University News

Professor honored for teaching excellence

Honors & Awards
April 28, 2017

Denison University honored an outstanding professor with the prestigious Charles A. Brickman Teaching Excellence Award at the college’s Academic Awards Convocation held on Friday, April 21, in Swasey Chapel. Rebecca Homan, associate professor of biology, was honored with the 2017 Brickman award, which is given to members of the faculty who are master craftsmen in the profession and models of dedication to students and to student learning. The recipient has demonstrated a vibrant interest in the learning process, as well as an understanding of teaching as a continuously evolving art form.

Speaking of Homan, Denison Provost Kim Coplin noted, “Rebecca Homan is a colleague who teaches across all levels of her discipline and who integrates her scholarly life throughout her courses. She is a noted scholar in her field and is engaged in an extended, evidence-based research project, but finds the most ‘rewarding part of her job’ in helping students reach their individual goals. Rebecca’s teaching is filled with innovative ways to help students identify and pursue those goals, including requiring independent experimental design and research presentation in all of her courses, asking students to engage in varied forms of scientific communication, and acting as an early adopter of the Advising Circle model. Most of all, Rebecca explains that she ‘wears her own passion on her sleeve,’ bringing to life for students the vitality of the study of ecology and the thrilling variation of frog and salamander life in the wetlands.”
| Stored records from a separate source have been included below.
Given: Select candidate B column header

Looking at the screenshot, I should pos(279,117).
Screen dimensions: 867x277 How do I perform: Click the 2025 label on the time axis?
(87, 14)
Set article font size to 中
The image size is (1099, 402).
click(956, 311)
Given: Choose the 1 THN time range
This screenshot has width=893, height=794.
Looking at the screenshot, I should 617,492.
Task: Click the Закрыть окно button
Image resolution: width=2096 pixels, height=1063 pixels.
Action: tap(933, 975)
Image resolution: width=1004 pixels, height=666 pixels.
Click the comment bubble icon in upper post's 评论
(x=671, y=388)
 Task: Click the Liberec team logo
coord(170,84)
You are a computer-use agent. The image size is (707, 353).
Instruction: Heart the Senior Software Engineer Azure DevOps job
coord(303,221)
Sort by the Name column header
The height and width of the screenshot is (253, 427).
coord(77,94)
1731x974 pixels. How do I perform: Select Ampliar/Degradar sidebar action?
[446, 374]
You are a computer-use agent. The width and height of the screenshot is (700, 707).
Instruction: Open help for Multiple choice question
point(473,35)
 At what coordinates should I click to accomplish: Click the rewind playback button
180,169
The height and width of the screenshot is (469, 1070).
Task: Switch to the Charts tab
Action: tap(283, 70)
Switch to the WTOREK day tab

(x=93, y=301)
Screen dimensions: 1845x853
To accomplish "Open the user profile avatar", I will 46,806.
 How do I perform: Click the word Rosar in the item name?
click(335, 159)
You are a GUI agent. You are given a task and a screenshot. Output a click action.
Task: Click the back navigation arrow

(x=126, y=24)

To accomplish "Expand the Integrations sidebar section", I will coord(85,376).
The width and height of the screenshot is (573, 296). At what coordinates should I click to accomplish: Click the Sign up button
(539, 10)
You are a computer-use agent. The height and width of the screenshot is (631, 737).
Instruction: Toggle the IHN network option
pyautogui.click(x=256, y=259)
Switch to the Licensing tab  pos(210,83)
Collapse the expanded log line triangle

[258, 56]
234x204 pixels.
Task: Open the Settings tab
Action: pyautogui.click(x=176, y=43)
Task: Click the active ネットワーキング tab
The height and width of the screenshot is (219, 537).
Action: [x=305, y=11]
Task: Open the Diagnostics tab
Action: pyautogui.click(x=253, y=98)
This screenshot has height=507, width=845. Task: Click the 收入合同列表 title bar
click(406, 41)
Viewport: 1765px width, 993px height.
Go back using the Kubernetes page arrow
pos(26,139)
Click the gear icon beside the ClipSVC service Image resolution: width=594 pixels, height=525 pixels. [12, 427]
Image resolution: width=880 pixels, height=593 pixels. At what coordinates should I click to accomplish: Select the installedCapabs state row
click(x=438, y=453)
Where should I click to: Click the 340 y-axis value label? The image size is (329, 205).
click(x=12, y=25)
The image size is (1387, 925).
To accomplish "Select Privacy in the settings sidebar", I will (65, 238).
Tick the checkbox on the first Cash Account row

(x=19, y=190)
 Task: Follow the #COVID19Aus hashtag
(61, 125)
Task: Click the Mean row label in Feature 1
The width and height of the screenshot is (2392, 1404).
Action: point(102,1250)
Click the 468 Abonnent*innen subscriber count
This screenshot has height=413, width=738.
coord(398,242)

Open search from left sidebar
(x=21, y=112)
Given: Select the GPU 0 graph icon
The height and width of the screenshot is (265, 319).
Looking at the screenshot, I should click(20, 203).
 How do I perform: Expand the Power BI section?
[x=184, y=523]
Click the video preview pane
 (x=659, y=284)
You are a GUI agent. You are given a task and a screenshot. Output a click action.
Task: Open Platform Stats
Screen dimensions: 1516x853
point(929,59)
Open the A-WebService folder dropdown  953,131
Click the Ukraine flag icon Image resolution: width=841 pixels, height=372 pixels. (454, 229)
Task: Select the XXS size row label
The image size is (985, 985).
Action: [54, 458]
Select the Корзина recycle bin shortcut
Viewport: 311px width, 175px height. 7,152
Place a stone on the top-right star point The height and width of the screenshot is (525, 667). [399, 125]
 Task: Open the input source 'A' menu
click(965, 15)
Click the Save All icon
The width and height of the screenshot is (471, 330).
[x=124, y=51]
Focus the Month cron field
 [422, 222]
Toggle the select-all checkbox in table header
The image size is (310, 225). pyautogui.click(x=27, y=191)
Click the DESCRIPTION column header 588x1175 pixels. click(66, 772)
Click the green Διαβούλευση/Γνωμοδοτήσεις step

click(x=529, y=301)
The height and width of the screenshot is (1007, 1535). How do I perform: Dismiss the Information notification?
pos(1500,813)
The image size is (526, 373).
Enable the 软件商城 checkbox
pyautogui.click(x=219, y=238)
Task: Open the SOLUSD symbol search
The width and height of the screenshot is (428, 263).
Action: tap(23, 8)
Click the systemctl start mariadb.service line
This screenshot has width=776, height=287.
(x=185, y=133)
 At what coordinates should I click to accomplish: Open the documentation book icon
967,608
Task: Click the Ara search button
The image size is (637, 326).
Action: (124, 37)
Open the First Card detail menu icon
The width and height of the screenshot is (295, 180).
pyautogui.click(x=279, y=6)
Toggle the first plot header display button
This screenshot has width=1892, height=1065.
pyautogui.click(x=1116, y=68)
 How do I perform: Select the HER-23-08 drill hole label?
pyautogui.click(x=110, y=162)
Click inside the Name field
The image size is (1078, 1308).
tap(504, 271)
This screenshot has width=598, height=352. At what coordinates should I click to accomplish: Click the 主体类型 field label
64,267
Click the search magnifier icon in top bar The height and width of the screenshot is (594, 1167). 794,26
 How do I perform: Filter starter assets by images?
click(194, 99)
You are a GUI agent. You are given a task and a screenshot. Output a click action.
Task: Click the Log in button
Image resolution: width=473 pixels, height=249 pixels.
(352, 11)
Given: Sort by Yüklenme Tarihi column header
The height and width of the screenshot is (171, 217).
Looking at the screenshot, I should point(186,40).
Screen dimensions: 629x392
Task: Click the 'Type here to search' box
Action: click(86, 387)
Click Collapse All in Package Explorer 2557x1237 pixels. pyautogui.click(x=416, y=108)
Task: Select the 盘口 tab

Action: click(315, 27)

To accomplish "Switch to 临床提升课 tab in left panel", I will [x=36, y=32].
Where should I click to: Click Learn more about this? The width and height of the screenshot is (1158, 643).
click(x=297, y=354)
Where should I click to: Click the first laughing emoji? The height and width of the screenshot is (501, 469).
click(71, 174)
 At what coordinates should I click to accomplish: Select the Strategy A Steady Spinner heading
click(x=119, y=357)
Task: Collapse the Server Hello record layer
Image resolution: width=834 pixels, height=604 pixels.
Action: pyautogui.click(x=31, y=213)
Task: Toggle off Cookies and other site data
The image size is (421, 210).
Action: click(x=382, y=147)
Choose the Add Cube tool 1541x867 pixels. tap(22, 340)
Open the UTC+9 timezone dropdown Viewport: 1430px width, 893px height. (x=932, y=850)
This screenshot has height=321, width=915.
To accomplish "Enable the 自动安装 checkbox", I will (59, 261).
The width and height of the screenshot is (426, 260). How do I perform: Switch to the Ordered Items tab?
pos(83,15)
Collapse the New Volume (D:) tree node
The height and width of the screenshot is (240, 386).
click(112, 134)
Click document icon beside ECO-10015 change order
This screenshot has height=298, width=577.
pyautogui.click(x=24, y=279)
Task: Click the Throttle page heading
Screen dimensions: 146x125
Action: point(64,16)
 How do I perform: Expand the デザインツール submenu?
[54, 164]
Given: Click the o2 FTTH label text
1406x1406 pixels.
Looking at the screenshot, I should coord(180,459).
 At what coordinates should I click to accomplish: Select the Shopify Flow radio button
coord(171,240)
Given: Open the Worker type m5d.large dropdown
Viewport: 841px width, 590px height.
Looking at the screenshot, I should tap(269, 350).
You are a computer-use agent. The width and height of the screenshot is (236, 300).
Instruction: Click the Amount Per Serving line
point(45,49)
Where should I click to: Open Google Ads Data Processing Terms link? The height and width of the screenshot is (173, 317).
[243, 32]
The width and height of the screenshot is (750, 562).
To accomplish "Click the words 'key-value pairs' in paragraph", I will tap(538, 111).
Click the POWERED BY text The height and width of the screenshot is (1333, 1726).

Homan joined Denison in 2003. She holds a Bachelor of Arts from Wellesley College and a doctorate from Tufts University. She studies the habitat requirements and long-term population trends of pond-breeding amphibians and is currently working on projects designed to improve our understanding how both adults and juveniles choose among different suitable upland habitats. Homan is the member of several professional societies, including the Society for Conservation Biology, Sigma Xi, the Ecological Society of America, the American Society of Ichthyologists and Herpetologists and the Society for the Study of Amphibians and Reptiles.